Мама моментально оказалась возле ближайшей палатки. Тут лежала расписная посуда. Мама взяла в руки большое плоское блюдо, расписанное по чёрной поверхности алыми цветами. Тарелка, даже под неярким солнцем, красиво бликовала. На ней хорошо бы смотрелся открытый пирог. Например, с ветчиной и сыром на ароматной томатной пасте… Я живо представила треугольную дольку такого пирога. Вкуснятина.
Перед моим лицом возникла рука, держащая три наколотые на палочки колбаски, обжаренные в панировке с большим количеством масла. Ужасно жирная, вредная, но вкусная штука. Одна была надкушена.
— Твоя вот эта, — учитель чуть шевельнул большим пальцем той же руки, стараясь указать на одну из порций. — Та, что в смеси соусов.
— Спасибо.
Я забрала колбаску, обмазанную с одной стороны горьковатой рыжей пастой, а с другой — красной, на основе томатов и острого перца.
Эд подошёл к маме, по-прежнему внимательно разглядывающей блюдо:
— Весьма симпатично и, думаю, должно влезть.
— Куда? — не поняла мама.
Эдмунд показал ранее спрятанную за спиной руку с корзинкой, обтянутой изнутри тканью.
— Мне показалось, что носить все покупки в руках будет неудобно.
Мама смущённо улыбнулась и повернуло блюдо к девушке за прилавком.
— Сколько с меня?
— Семьдесят пять.
Тарелка опустилась в корзину, а деньги на ладонь продавщицы, больше заинтересованной не продажей, а взаимодействием моих мамы и учителя — всё-таки он не часто таскается по городу в компании женщин и уж тем более не часто угощает их чем-то и дарит корзинки.
Я состроило выражение лица, будто ничего сверхъестественного не происходит. Если спросят, буду делать вид, что не понимаю вопросов.
Мама забрала у Эдмунда последнюю не надкусанную колбаску.
— Эй, Крапивник! — один из членов «городского совета» — в миру сапожник — поспешил к нам. — Ты чего здесь? Пошли, время официального начала.

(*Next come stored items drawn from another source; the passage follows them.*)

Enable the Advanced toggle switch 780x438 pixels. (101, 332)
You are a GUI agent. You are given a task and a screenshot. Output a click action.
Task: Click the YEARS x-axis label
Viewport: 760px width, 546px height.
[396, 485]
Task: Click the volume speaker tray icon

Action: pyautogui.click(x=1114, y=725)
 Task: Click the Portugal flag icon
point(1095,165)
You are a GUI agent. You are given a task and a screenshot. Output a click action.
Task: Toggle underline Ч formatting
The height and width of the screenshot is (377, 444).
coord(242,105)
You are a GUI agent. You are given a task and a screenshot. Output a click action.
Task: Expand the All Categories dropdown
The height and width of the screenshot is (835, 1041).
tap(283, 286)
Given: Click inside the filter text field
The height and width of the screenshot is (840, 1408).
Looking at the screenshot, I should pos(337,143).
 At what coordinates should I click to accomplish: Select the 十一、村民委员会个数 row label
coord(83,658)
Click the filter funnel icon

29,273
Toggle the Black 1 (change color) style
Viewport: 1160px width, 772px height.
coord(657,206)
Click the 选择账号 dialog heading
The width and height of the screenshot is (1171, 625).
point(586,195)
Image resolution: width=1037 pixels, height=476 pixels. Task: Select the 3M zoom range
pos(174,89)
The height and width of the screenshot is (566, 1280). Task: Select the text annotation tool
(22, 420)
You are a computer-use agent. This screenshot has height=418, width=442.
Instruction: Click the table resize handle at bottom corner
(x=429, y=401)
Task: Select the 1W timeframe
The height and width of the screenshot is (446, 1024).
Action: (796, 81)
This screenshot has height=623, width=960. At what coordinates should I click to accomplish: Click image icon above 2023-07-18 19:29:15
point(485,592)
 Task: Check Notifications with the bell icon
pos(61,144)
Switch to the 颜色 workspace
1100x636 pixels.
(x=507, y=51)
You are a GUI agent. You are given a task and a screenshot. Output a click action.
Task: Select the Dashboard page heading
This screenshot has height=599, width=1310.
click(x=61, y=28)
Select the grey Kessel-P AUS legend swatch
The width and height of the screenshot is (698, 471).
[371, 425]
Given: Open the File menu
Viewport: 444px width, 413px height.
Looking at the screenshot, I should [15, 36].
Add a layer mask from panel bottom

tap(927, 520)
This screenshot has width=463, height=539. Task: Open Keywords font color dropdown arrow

— Ага, — оживился Эдмунд и, вручив маме корзину, поспешил за сапожником.
Мы с мамой засеменили следом.
Представитель совета втащил Эда на сколоченную из старых ящиков «сцену».
Его внук-подросток, сидящий на краю этой конструкции, подал музыкантам сигнал к остановке и громко свистнул, привлекая всеобщее внимание.
— Доброе утро, сограждане и гости Трое-Города, — начал сапожник. — На правах представителя совета, я рад сегодня стоять здесь и…
Сапожник начал толкать речь о том, как горд и рад, что видит сегодня всех этих чудесных людей. Я закатила бы глаза от количества беспричинного пафоса, но в этот момент Эдмунд, на котором сосредоточилась добрая половина всех взглядов, обнаружил в своей руке недоеденную сосиску на палочке. Он сделал шаг назад и быстро откусил сосиску.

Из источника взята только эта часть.